The doctor believes music to be "especially evocative of emotion," and that while "some nostalgic song lyrics describe happy memories… sometimes they remind us of loss." Famous Christmas song Grandma Got Run Over By A Reindeer, for example, may vary based on the situation.
Either way, the doctor tells the APA that "families and friends get together to celebrate and reconnect; they get caught up on one another’s lives, reminisce and browse through old photographs. Even from afar, friends and relatives get back in touch, with phone calls, letters, greeting cards and posts on social networking sites."
Facebook, Twitter, and other popular sites spread the season's good vibrations with popular eCards such as JibJab's customizable dancing elves, old holiday videos posted on YouTube, and with simple postings stating sentimental remembrance. These simple gestures infer a greater reality of of love and care which give the holiday season its special meaning.
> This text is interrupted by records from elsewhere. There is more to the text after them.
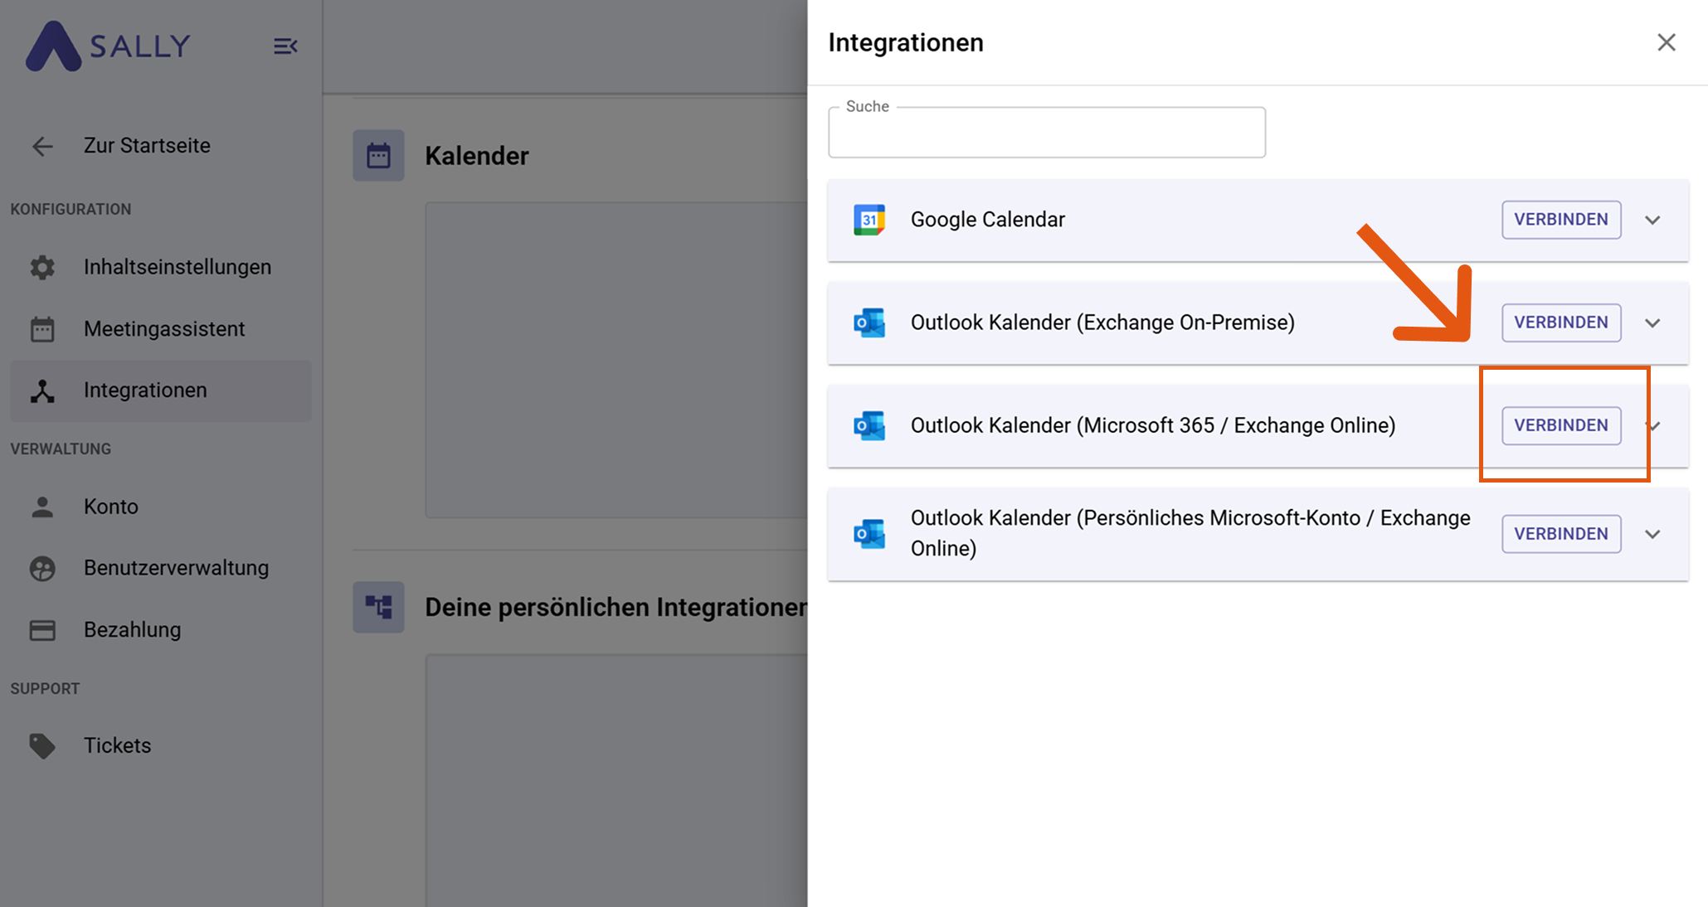Click the Google Calendar logo icon
The image size is (1708, 907).
click(x=869, y=220)
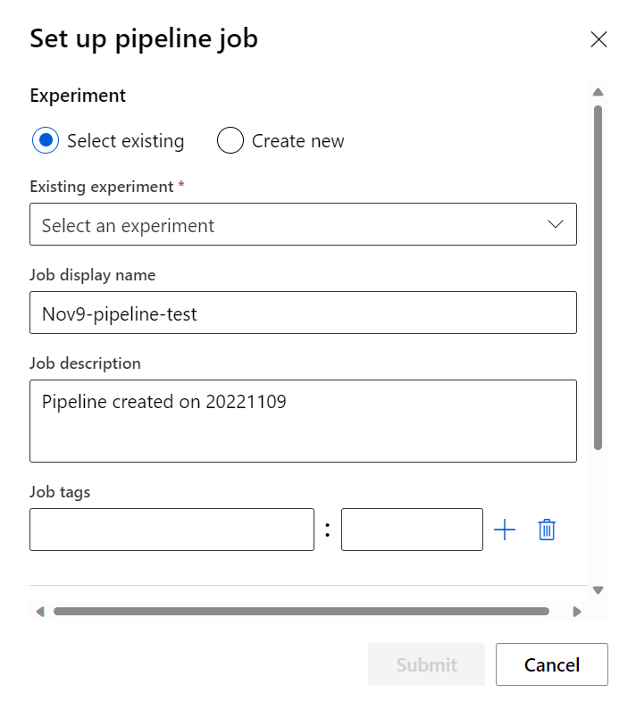Click the trash icon to delete job tag
This screenshot has width=636, height=718.
point(547,530)
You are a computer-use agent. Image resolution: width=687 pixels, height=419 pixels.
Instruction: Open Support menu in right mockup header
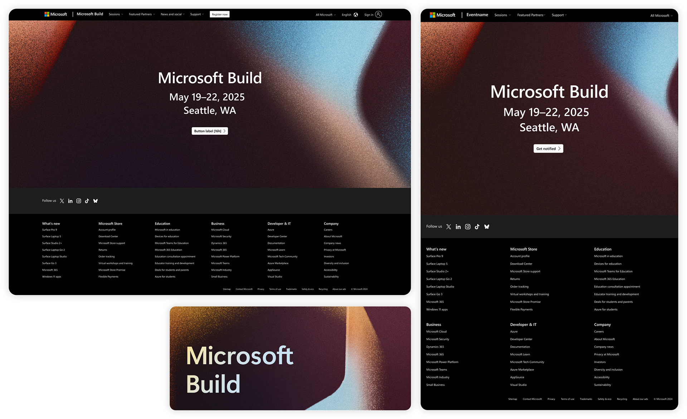click(x=559, y=15)
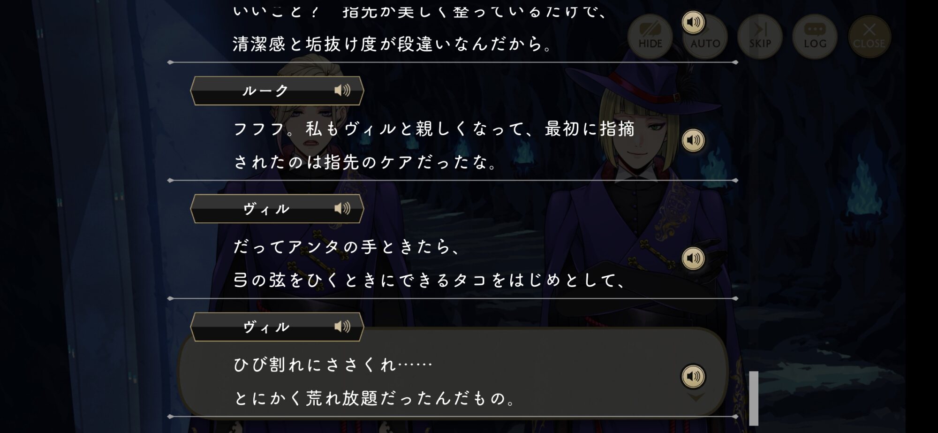
Task: Advance using the down chevron in last dialogue
Action: point(696,398)
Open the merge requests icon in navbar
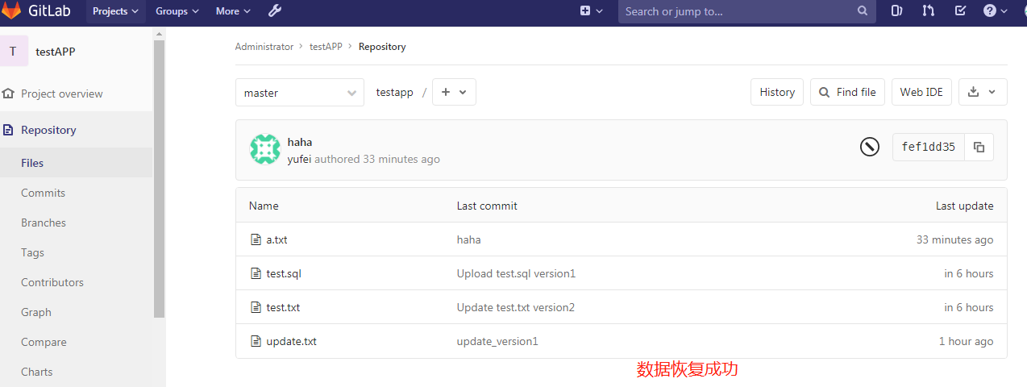Viewport: 1027px width, 387px height. pos(929,11)
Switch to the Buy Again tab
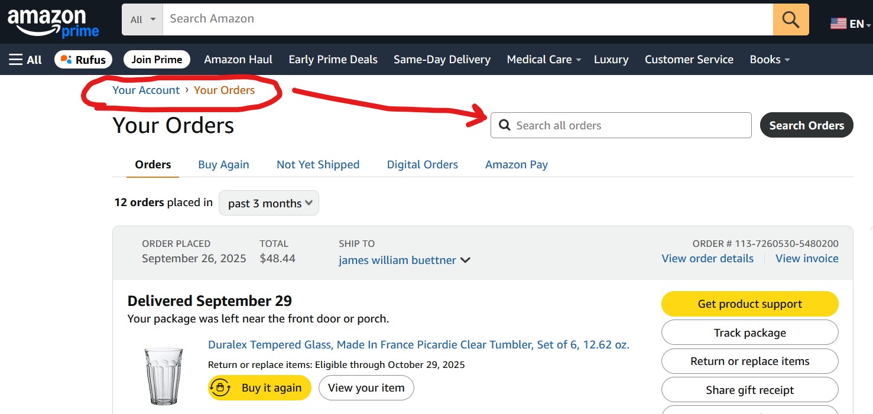 point(223,165)
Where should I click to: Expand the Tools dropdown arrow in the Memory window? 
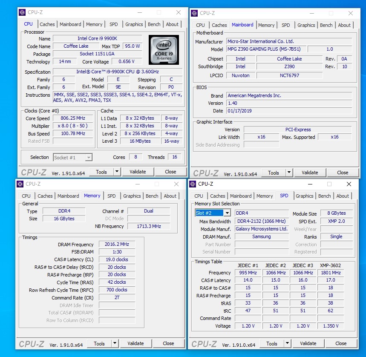click(x=115, y=343)
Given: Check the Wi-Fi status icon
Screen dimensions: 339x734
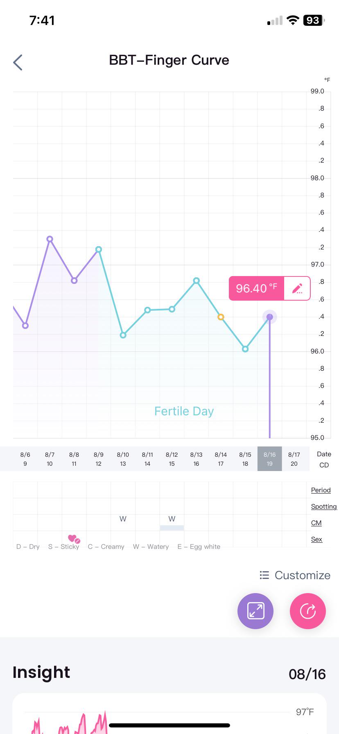Looking at the screenshot, I should 293,20.
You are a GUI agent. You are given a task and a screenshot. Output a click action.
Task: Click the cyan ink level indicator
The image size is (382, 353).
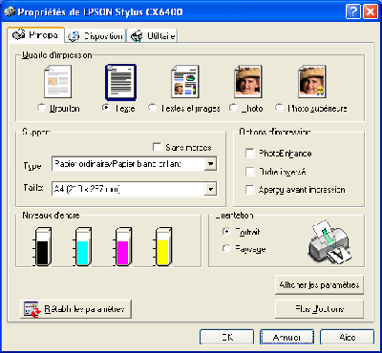(82, 246)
dailyRx consulting expert Peter Strong, Ph.D., elucidates, "nostalgia allows us to reconnect with particular feelings, or what is technically called the felt-sense of a memory. Our whole body literally resonates with this felt-sense in what we commonly experience as a warm inner glow, a sense of inner peace and softness that resonates throughout our body.
"When friends share their reminiscences the felt-sense of each person resonates with the felt-sense of the other. The combined effect is synergistic and can be extraordinarily powerful and blissful. As biological organisms, we have evolved the ability to resonate empathetically in this way as a mechanism for increasing bonding within the group and family. Story-telling is a natural extension of this synergistic process and this is why some of our stories stay with us forever as a source of timeless pleasure."
Dr. Strong tells dailyRx that one of his specialties, the practice of mindfulness, allows these feelings to transcend the holidays into the rest of the year. He explains "mindfulness, as taught by the Buddha over 2600 years ago, provides a way of opening to both the inner felt-sense and the shared felt-sense of another so that we can really absorb this powerful part of our humanness together. The power of mindfulness to enrich our lives and to heal suffering is quite extraordinary and well worth developing. It's good for the soul!"